Bu kaçıncı sonbahar, kaçıncı kış böyle? Dört mevsim hakimdir vatanımızda diye öğrendik ta
ilkokulda oysa. Hiç mi ilkbahar görmeyecek bu memleket? Hiç mi yürekleri ısıtan bir güneş
eşliğinde, ilkbahar çiçeklerinin kokusuyla uyanmayacağım güne? Ben artık sıcaklık istiyorum,
çiçek kokusu istiyorum bahçelerde, sokaklarda. Sabah kızarmış ekmeğin kokusuyla, annemin
mutfaktan “-Haydi oğlum uyan, yemek hazır” diye bana seslenmesiyle uyanmanın
mutluluğunu istiyorum. Yüreklerin en içten mutluluğunu yani, en saf olanından.
Hasret kaldım. Hasret kaldım birçok şeye. Yaprakları sürekli daha açmadan solan, üzerine
karlar yağan memleketim artık yeşillensin istiyorum, çok mu? Yürürken sokaklarda, okulda,
bahçede, evde; içimi önü ardı kesilemez düşünceler yerine, sebepsiz mutluluklar alsın
istiyorum. Fakat her gün daha karanlık, daha soluk bir güne uyanıyorum. Ankara’nın kapalı
şehir oluşunu bilirim. Doğduğumdan beri Ankara’da yaşarım. Hoşuma da gider griliği
Ankara’mın ama bu öyle bir soluk, öyle bir karanlık değil benim bahsettiğim. Her seferinde,
bir sonraki günün ilkbahar olacağına inanıyorum oysa ve her seferinde yanılıp, umudumu
günbegün yitiriyorum. Umutsuzluk yakışmaz derdim insanlara kendimi anlatırken oysa. Umut
denince akla ilk gelen isim olmak isterdim. Şimdiyse umutsuzluklar diyarında yaşayan garip
bir insanım sanki. Öyle bitap haldeyim işte ben.
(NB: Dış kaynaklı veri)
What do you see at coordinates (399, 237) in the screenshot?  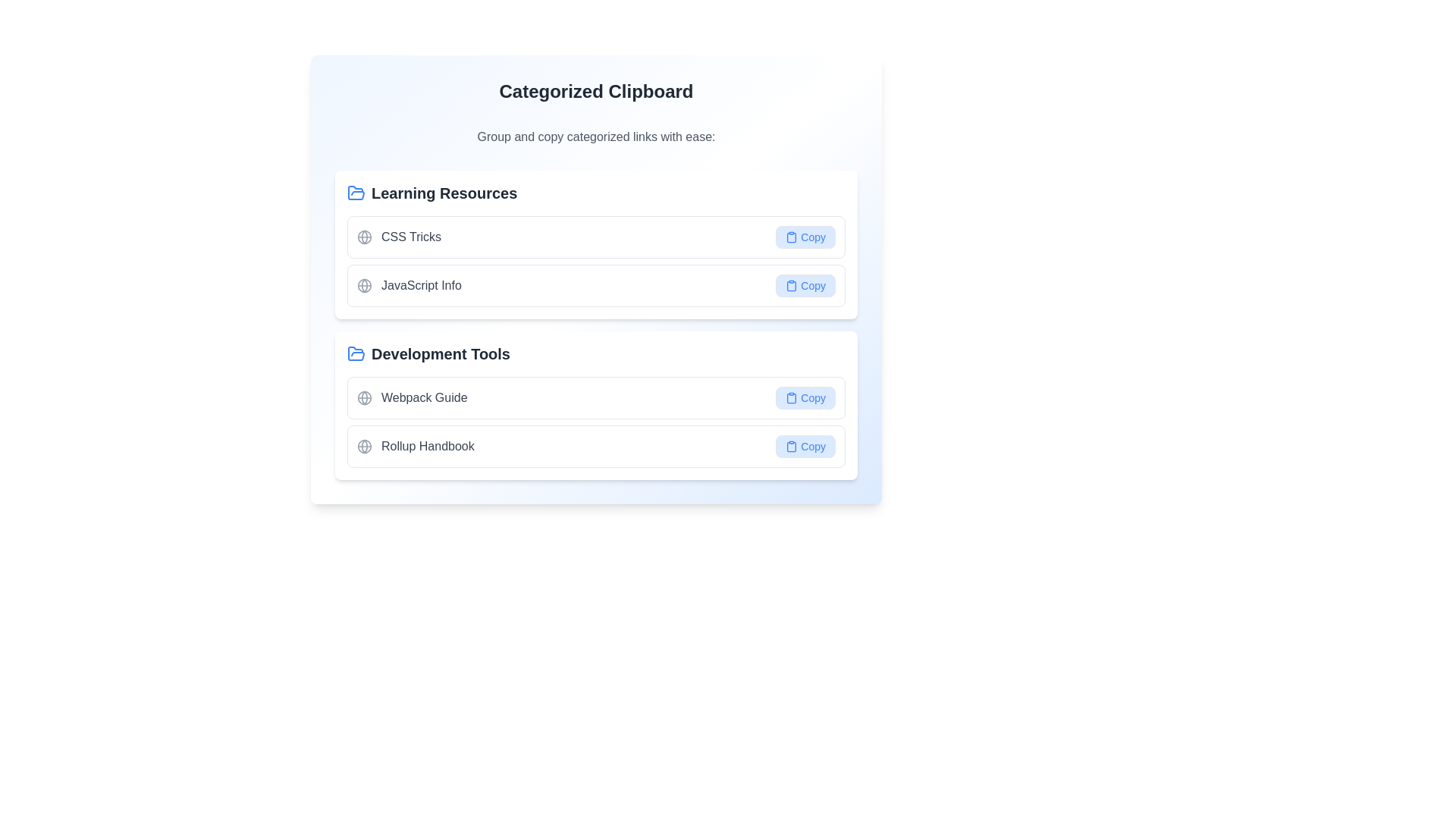 I see `the 'CSS Tricks' link` at bounding box center [399, 237].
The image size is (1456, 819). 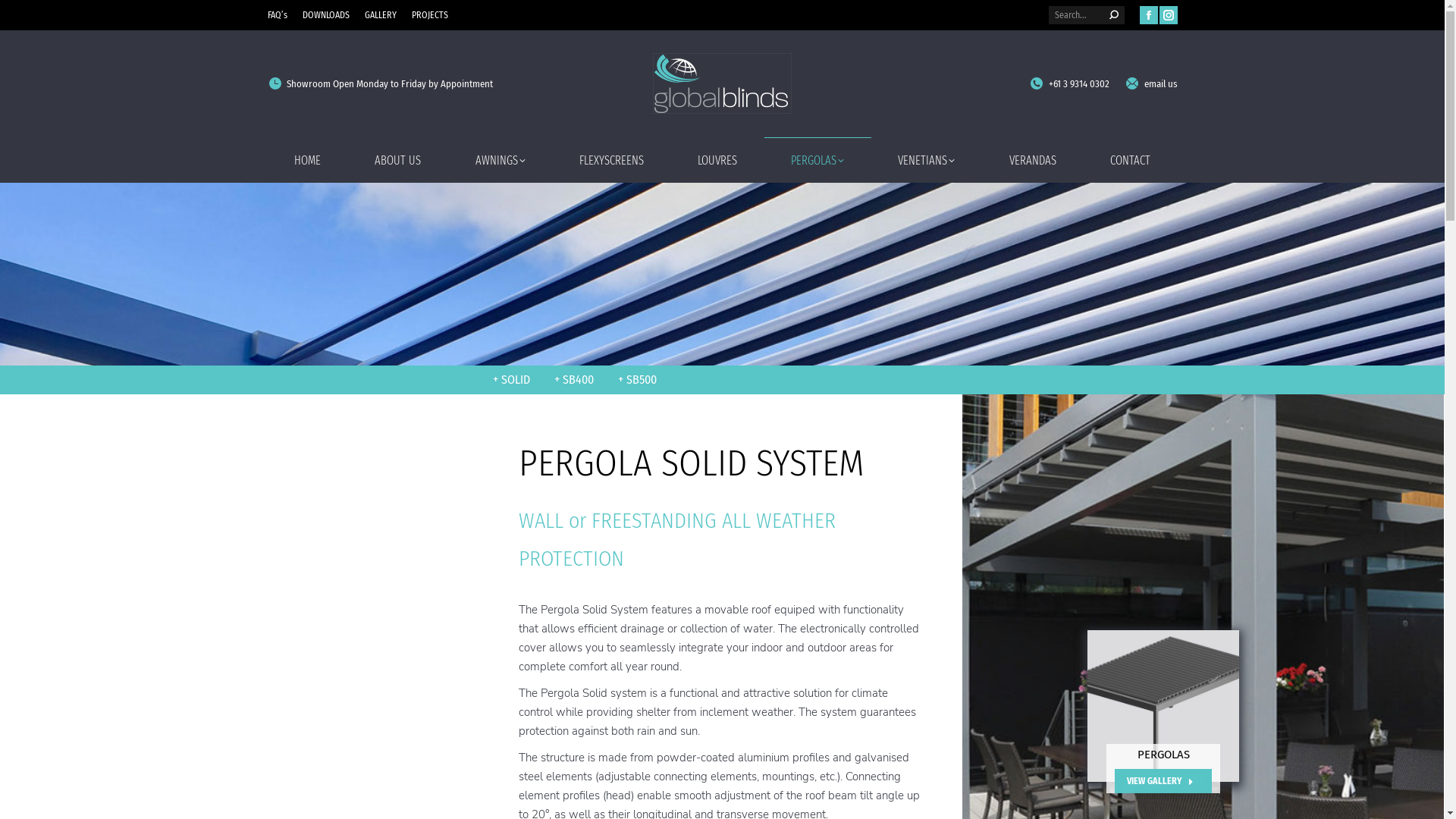 I want to click on 'ABOUT US', so click(x=397, y=159).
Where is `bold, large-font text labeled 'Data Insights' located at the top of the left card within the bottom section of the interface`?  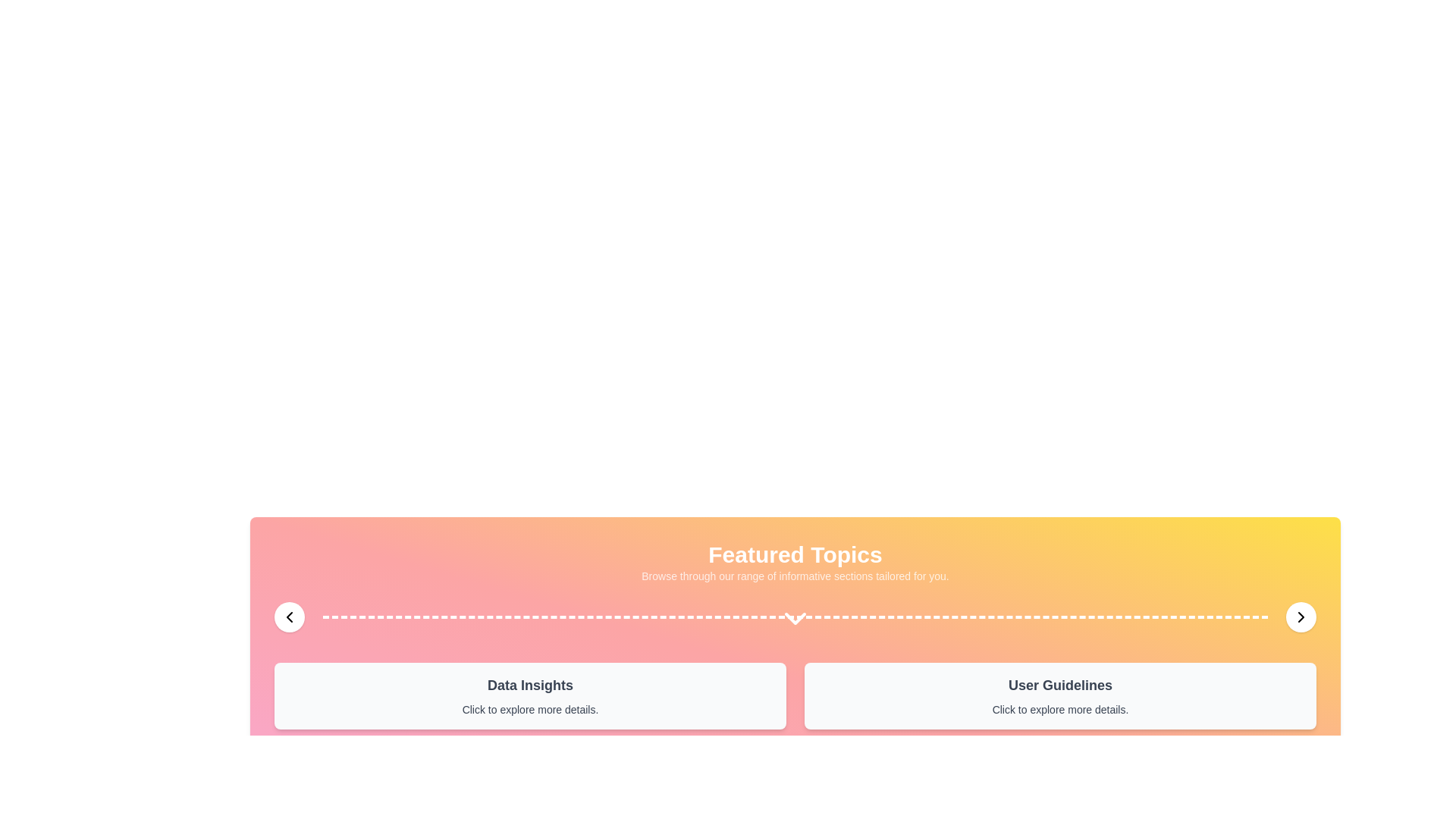 bold, large-font text labeled 'Data Insights' located at the top of the left card within the bottom section of the interface is located at coordinates (530, 685).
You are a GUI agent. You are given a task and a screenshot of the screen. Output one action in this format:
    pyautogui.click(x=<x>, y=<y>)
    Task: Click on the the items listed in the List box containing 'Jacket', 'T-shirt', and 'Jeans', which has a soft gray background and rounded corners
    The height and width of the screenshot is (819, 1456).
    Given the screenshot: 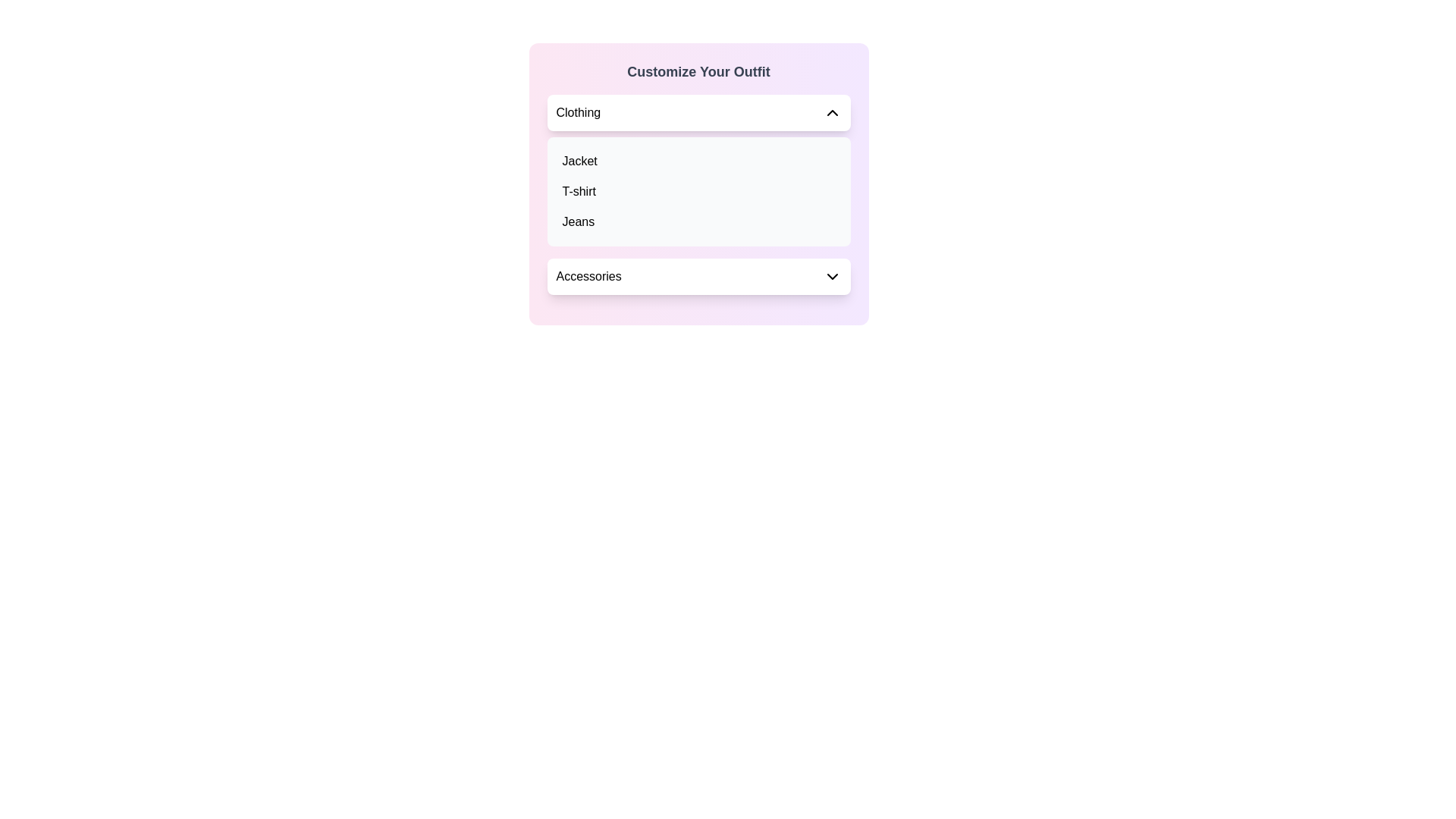 What is the action you would take?
    pyautogui.click(x=698, y=191)
    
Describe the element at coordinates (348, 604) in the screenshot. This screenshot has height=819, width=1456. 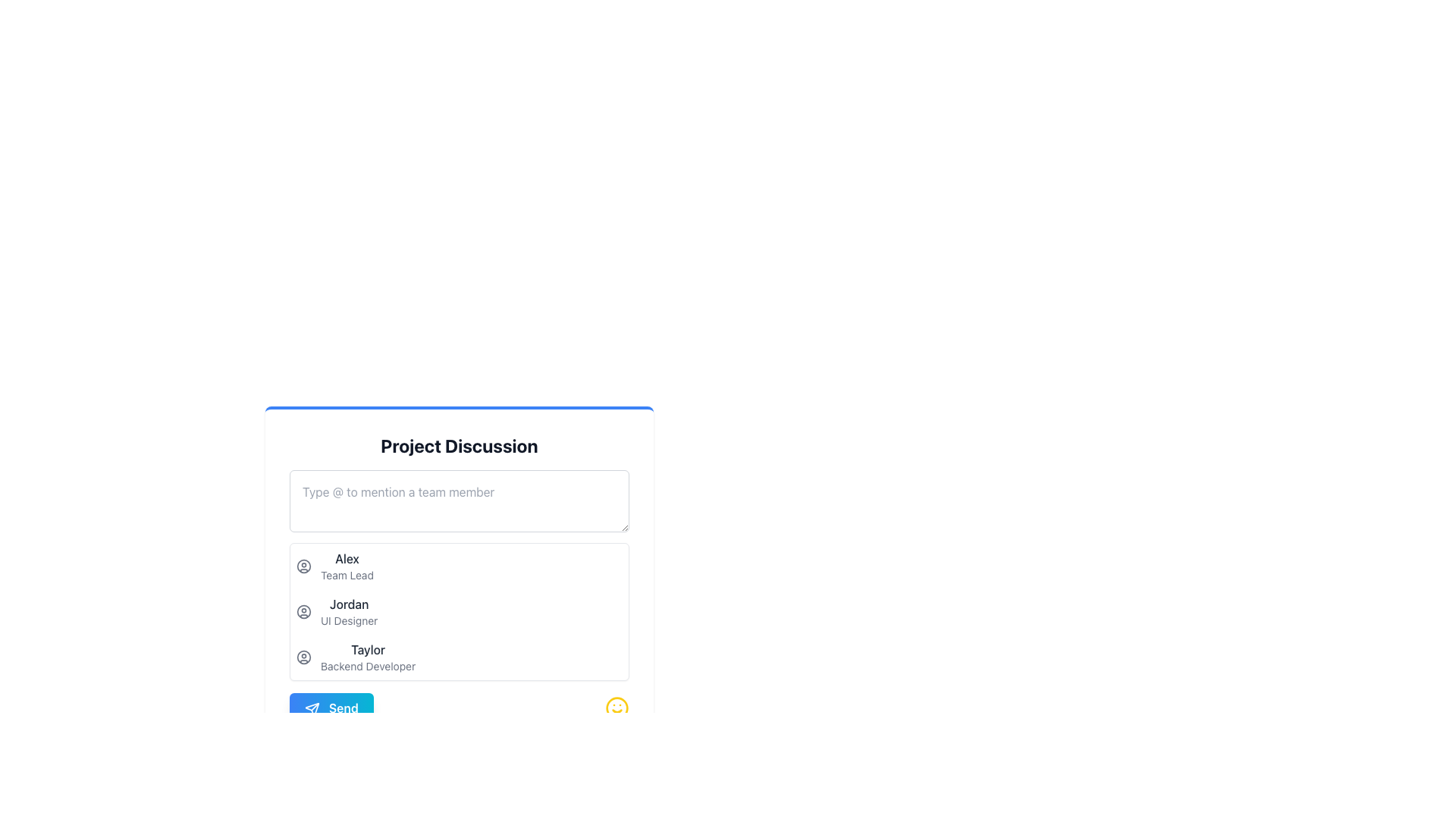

Sabahlara yine annemin sesiyle uyanıyorum. Yine annemin o müthiş kokulu kızarmış
ekmeklerini koklayarak, annemin o güzel sesini duyarak uyanıyorum ama hep bir şeyler eksik
hissettiriyor. O kızarmış ekmeğin yanındaki çay mı? Kızarmış ekmeğin üstündeki yağ mı bal
mı? Yo, bunların hiçbiri değil. Hissettiğim mutluluk aynı fakat bir şeyler eksik işte,
hissediyorum. Önceleri mevsim ne olursa olsun, dışarıdaki hava nasıl olursa olsun, o yemeğe
oturunca içimi hep bir mutluluk kaplardı, ısınırdım. Şimdilerdeyse ısınamıyorum. İçimi bir
keder kaplıyor istemsiz. Belki kendimi suçlu hissediyorumdur; memleket ilkbaharı kaç yıldır
göremiyorken ben nasıl mutlu olabilirim diyerek. Engelleyemiyorum da. Elimde değil. Tanrı,
doğarken vermiş bana vatan sevdasını. O yüzdendir belki de bunca mutluluğun içerisinde
matem tutuşum.
Ben artık ilkbahar sabahına uyanmak istiyorum, çiçek kokulu. Annemin sesiyle uyanıp
yemeğe gittiğimde yastaymışçasına bir hissiyat içerisinde olmak istemiyorum. Artık yeşil bir
memleket ve sokakların, bahçelerin şen çocuklarla dolmasını istiyorum. Geleceğimi istiyorum
ben, geleceğini istiyorum bu memleketin.. Çok mu şey istiyorum?